Revision as of 22:56, 7 October 2020

Problem

Mary thought of a positive two-digit number. She multiplied it by $3$ and added $11$ . Then she switched the digits of the result, obtaining a number between $71$ and $75$ , inclusive. What was Mary's number?

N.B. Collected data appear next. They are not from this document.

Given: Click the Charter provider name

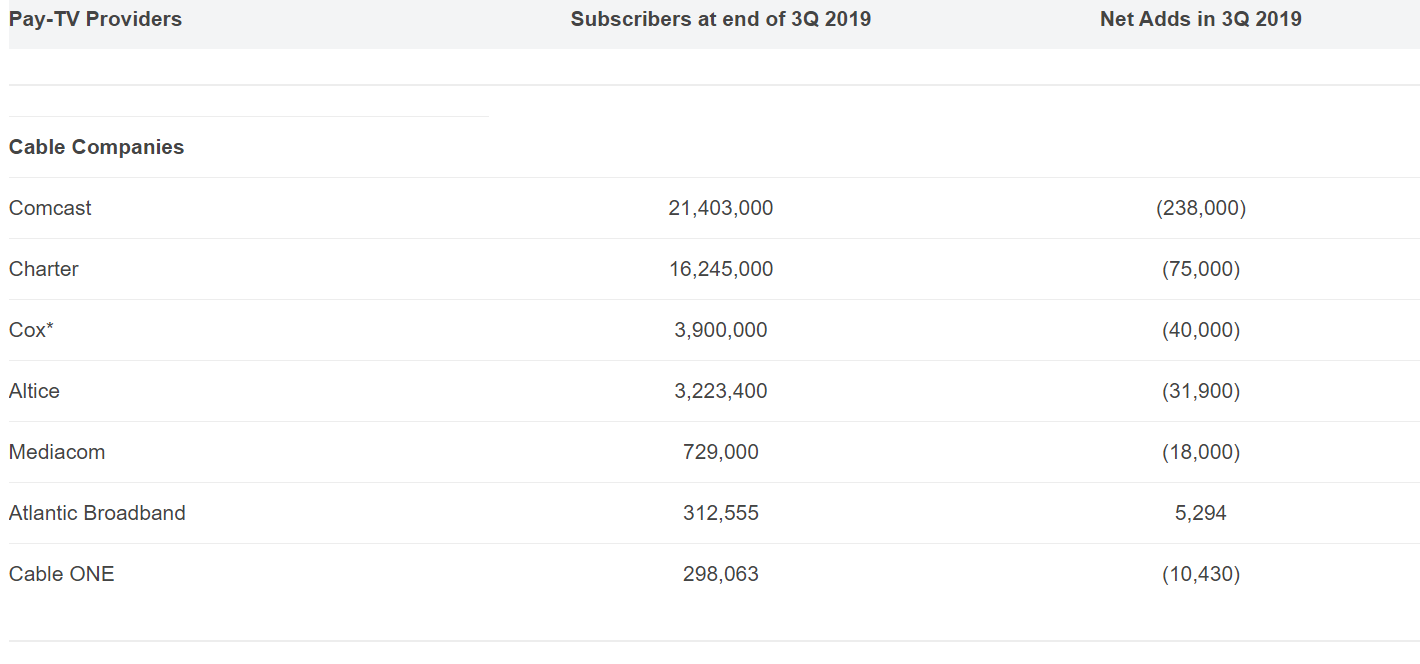Looking at the screenshot, I should tap(44, 269).
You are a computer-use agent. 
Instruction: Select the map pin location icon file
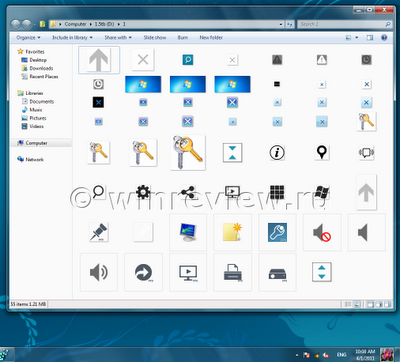tap(322, 153)
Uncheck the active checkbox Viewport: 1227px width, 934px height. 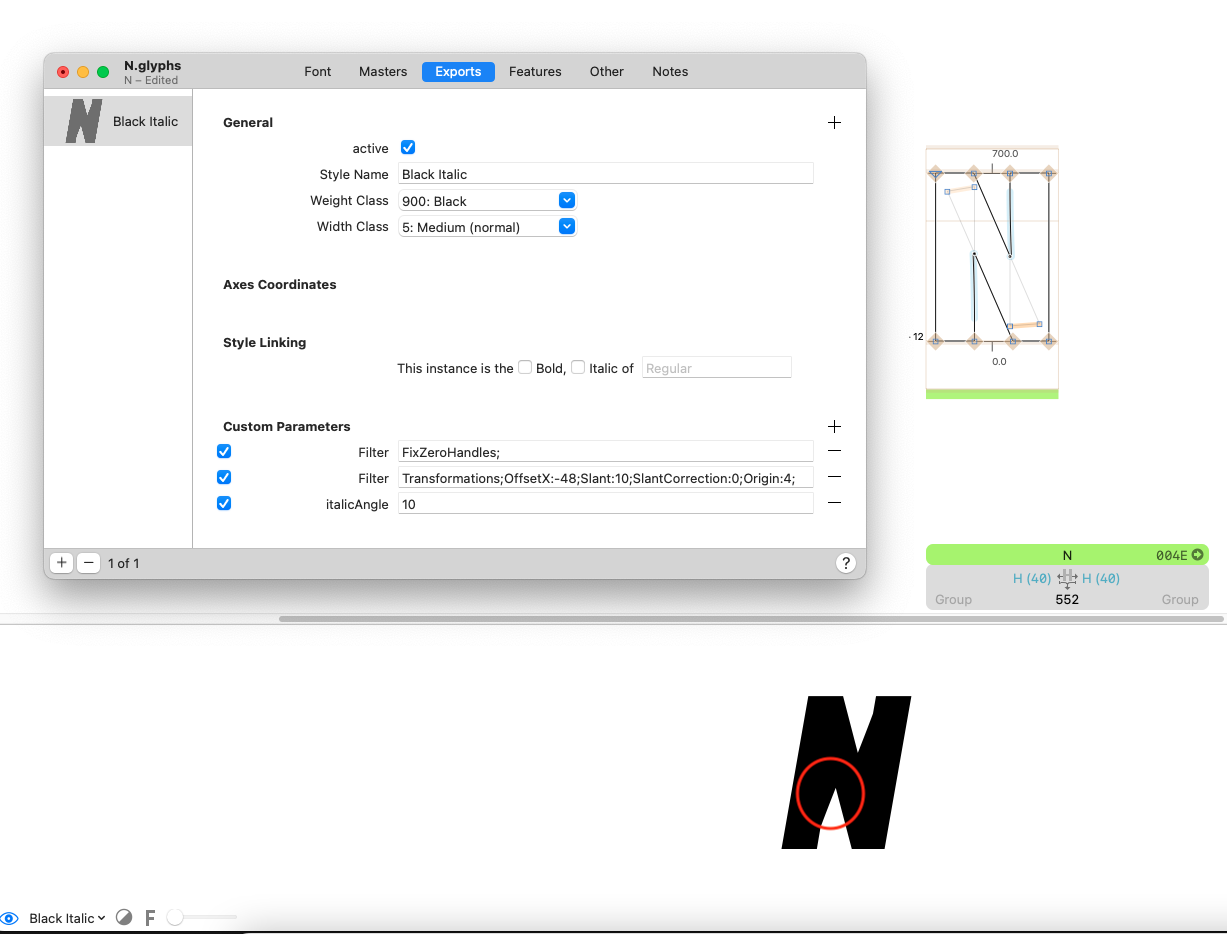[x=408, y=148]
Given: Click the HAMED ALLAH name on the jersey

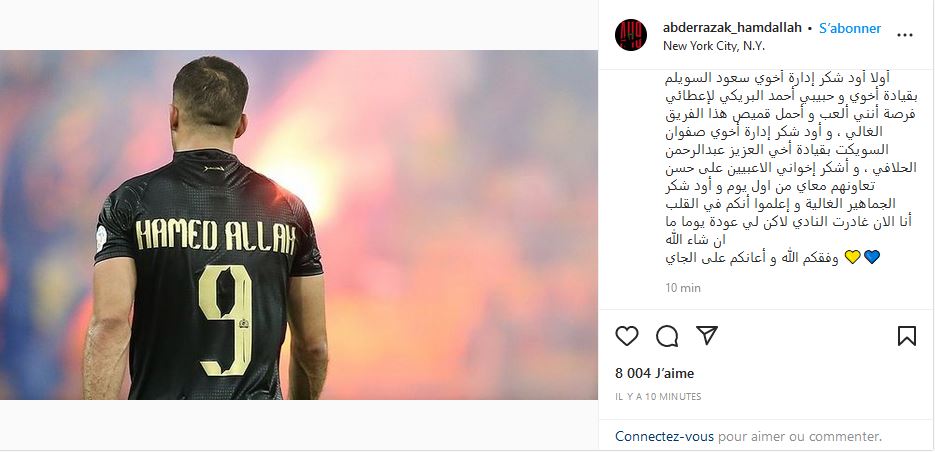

$\textbf{(A)}\ 11\qquad\textbf{(B)}\ 12\qquad\textbf{(C)}\ 13\qquad\textbf{(D)}\ 14\qquad\textbf{(E)}\ 15$

Solution

Solution 1

Let her $2$ -digit number be $x$ . Multiplying by $3$ makes it a multiple of $3$ , meaning that the sum of its digits is divisible by $3$ . Adding on $11$ increases the sum of the digits by $1+1 = 2,$ (we can ignore numbers such as $39+11=50$ that do not satisfy this since the numbers must be between $71$ and $75$ ) and reversing the digits keeps the sum of the digits the same; this means that the resulting number must be $2$ more than a multiple of $3$ . There are two such numbers between $71$ and $75$ : $71$ and $74.$ Now that we have narrowed down the choices, we can simply test the answers to see which one will provide a two-digit number when the steps are reversed: $\[\]$ For $71,$ we reverse the digits, resulting in $17.$ Subtracting $11$ , we get $6.$ We can already see that dividing this by $3$ will not be a two-digit number, so $71$ does not meet our requirements. $\[\]$ Therefore, the answer must be the reversed steps applied to $74.$ We have the following: $\[\]$ $74\rightarrow47\rightarrow36\rightarrow12$ $\[\]$ Therefore, our answer is $\boxed{\bold{(B)} 12}$ .

Solution 2

Working backwards, we reverse the digits of each number from $71$ ~ $75$ and subtract $11$ from each, so we have $6, 16, 26, 36, 46$ The only numbers from this list that are divisible by $3$ are $6$ and $36$ . We divide both by $3$ , yielding $2$ and $12$ . Since $2$ is not a two-digit number, the answer is $\boxed{\textbf{(B)}\ 12}$ .

Solution 3

You can just plug in the numbers to see which one works. When you get to $12$ , you multiply by $3$ and add $11$ to get $47$ . When you reverse the digits of $47$ , you get $74$ , which is within the given range. Thus, the answer is $\boxed{\textbf{(B)}\ 12}$ .

Video Solution

https://youtu.be/PQnA07go4GM

~savannahsolver

Video Solution by TheBeautyofMath / icematrix

With whiteboard at home: https://www.youtube.com/watch?v=zTGuz6EoBWY

~IceMatrix

@@ Line 31: / Line 31: @@
 ~savannahsolver
+==Video Solution by TheBeautyofMath / icematrix==
+With whiteboard at home: https://www.youtube.com/watch?v=zTGuz6EoBWY
+~IceMatrix
 ==See Also==
 {{AMC10 box|year=2017|ab=B|before=First Problem|num-a=2}}
 {{MAA Notice}}

2017 AMC 10B (Problems • Answer Key • Resources)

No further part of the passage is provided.